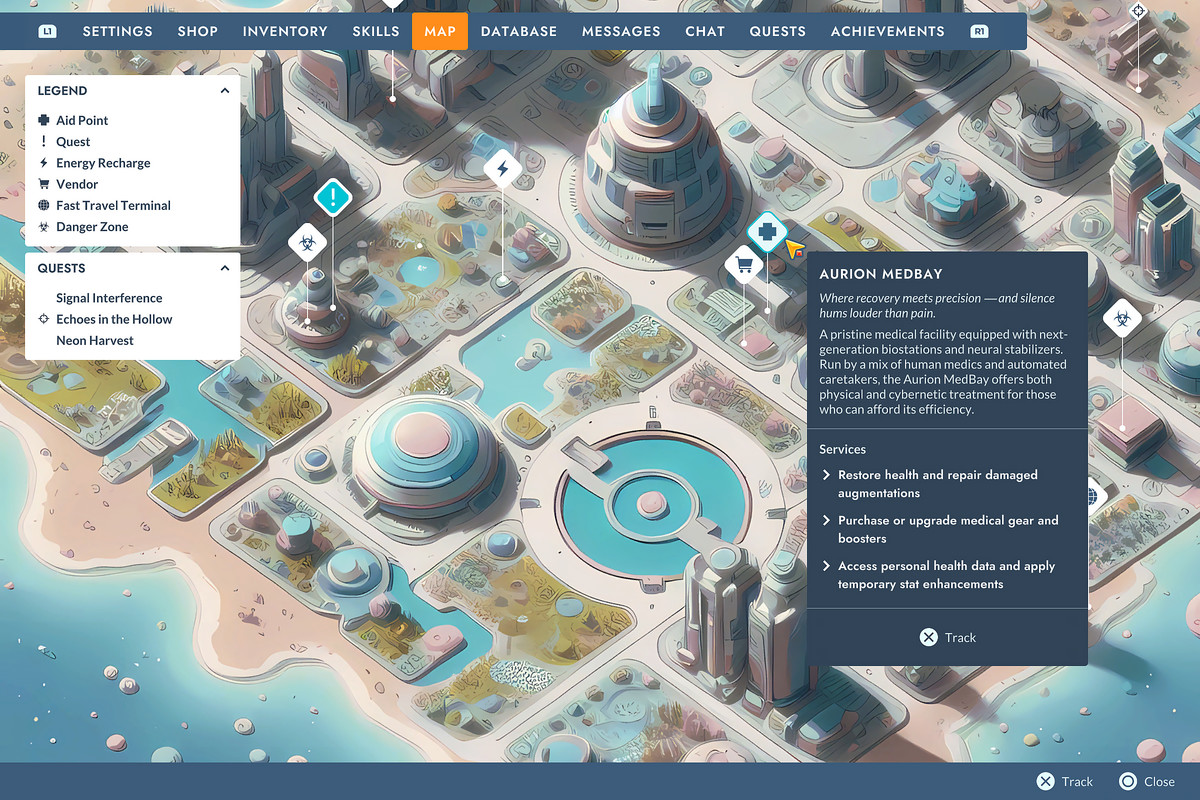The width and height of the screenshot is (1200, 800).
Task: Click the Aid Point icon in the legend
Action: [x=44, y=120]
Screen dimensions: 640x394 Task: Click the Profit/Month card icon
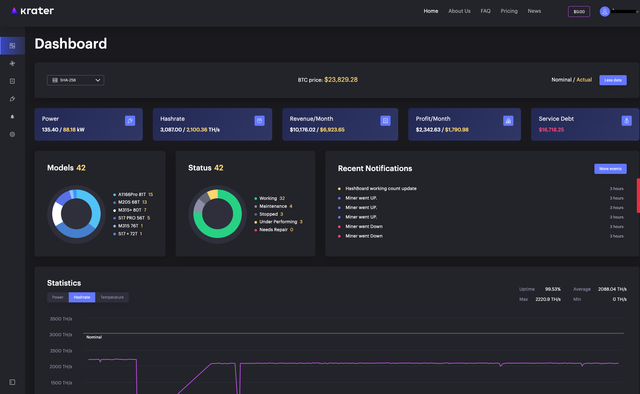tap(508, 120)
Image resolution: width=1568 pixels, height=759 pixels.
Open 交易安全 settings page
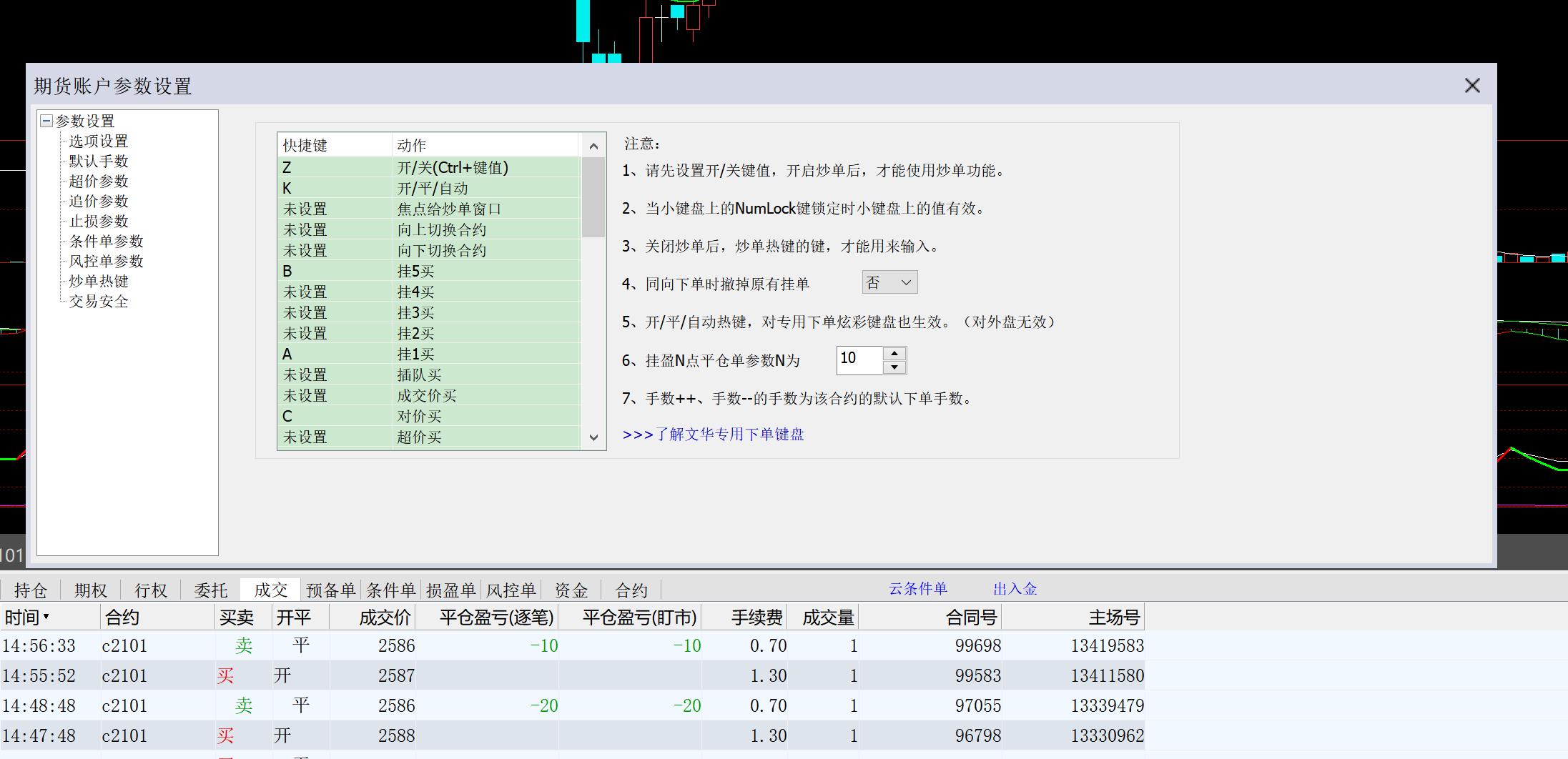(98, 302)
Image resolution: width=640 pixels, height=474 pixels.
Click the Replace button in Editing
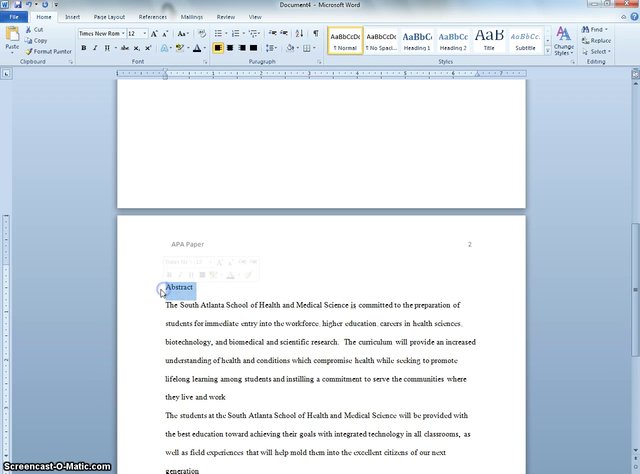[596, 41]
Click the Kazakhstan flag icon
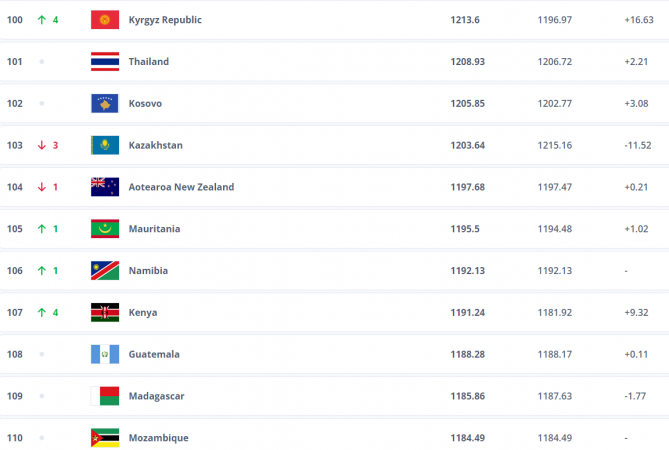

+ + +

• Work request:
In the records above, find the line containing "Open 交易安全 settings page". Reproduce it and every line after it through the last line, omitting pictures.

• Output of the task:
Open 交易安全 settings page
(98, 302)
Image resolution: width=640 pixels, height=474 pixels.
Click the Replace button in Editing
[596, 41]
Click the Kazakhstan flag icon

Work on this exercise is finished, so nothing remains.